Summary
Google and Blackstone announced a joint venture today to create a new AI cloud company, with Blackstone committing an initial $5 billion. The venture will offer Google Cloud’s Tensor Processing Units (TPUs) as a compute-as-a-service product, giving customers direct access to the custom AI chips that power Google’s own models and services including Gemini.
The new company expects to bring its first 500 megawatts of data center capacity online next year. Google will supply hardware (including TPUs), software, and services, while Blackstone provides the capital and infrastructure investment. Customers will be able to access cloud TPUs both through the new venture and through Google Cloud directly.
The move has been anticipated by industry observers for years. Google already has major TPU agreements with Anthropic (approximately one million chips) and Meta, but this venture marks the first time Google is systematically commercializing TPU access at scale through a dedicated entity backed by one of the world’s largest alternative asset managers.
Source
Blackstone Official Announcement | PYMNTS Coverage | Wall Street Journal
Commentary
This is a major strategic move on two fronts. First, it’s Google formally entering the AI compute marketplace as a hardware vendor, not just a cloud provider. TPUs have long been Google’s secret weapon — purpose-built silicon that’s more efficient than NVIDIA GPUs for certain AI workloads. Making them broadly available through a dedicated entity changes the competitive dynamics of the AI infrastructure market.

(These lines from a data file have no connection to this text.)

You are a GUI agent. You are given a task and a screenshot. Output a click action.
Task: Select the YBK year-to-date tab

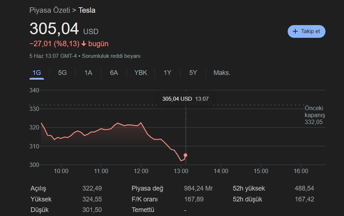[x=141, y=73]
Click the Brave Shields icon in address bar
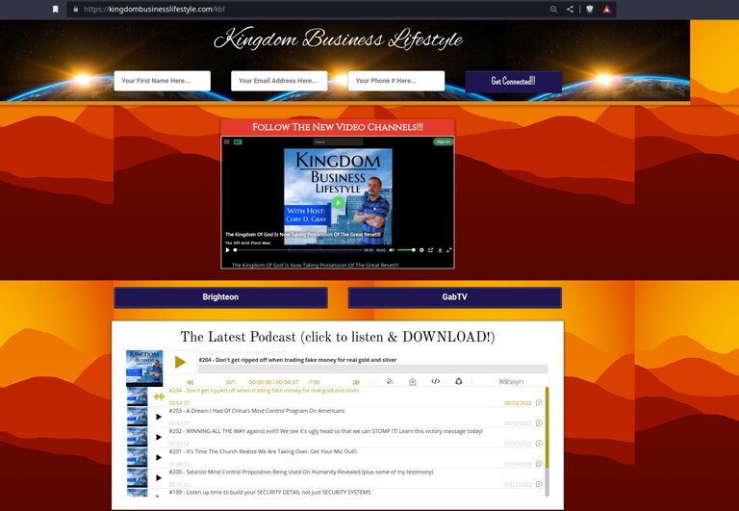 pos(590,9)
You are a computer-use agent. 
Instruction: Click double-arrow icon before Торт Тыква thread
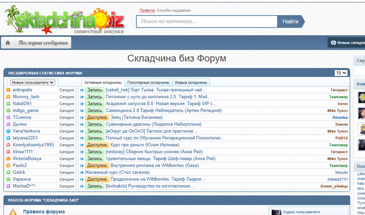(x=81, y=90)
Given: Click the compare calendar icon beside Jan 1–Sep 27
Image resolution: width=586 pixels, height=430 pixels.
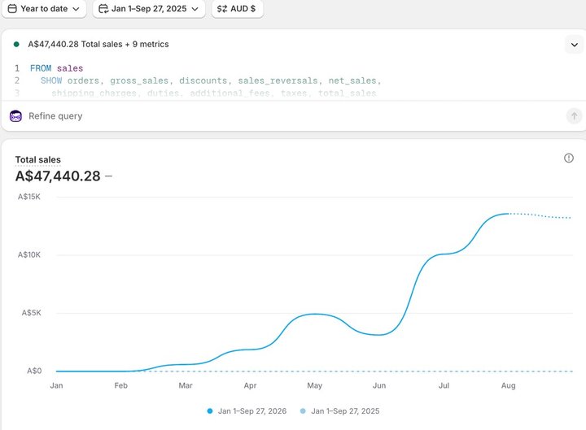Looking at the screenshot, I should (x=103, y=9).
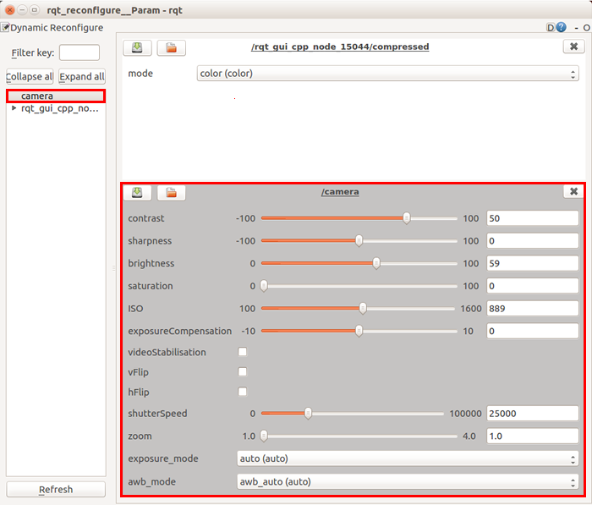Open the help icon in the top right
Viewport: 592px width, 505px height.
[x=561, y=28]
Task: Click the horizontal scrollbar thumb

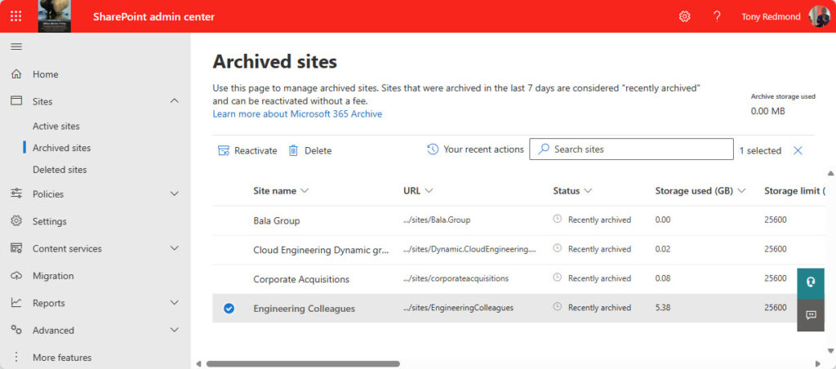Action: coord(303,363)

Second, the Blackstone partnership brings serious financial firepower. $5 billion upfront with 500MW of capacity planned signals this isn’t a pilot — it’s a full-scale assault on NVIDIA’s dominance in the AI compute rental market. For AI labs and enterprises that have been locked into NVIDIA’s ecosystem due to lack of alternatives, this creates a credible second option. The question is whether the software ecosystem around TPUs can match CUDA’s maturity — but Google has years of internal production use proving the hardware works at scale.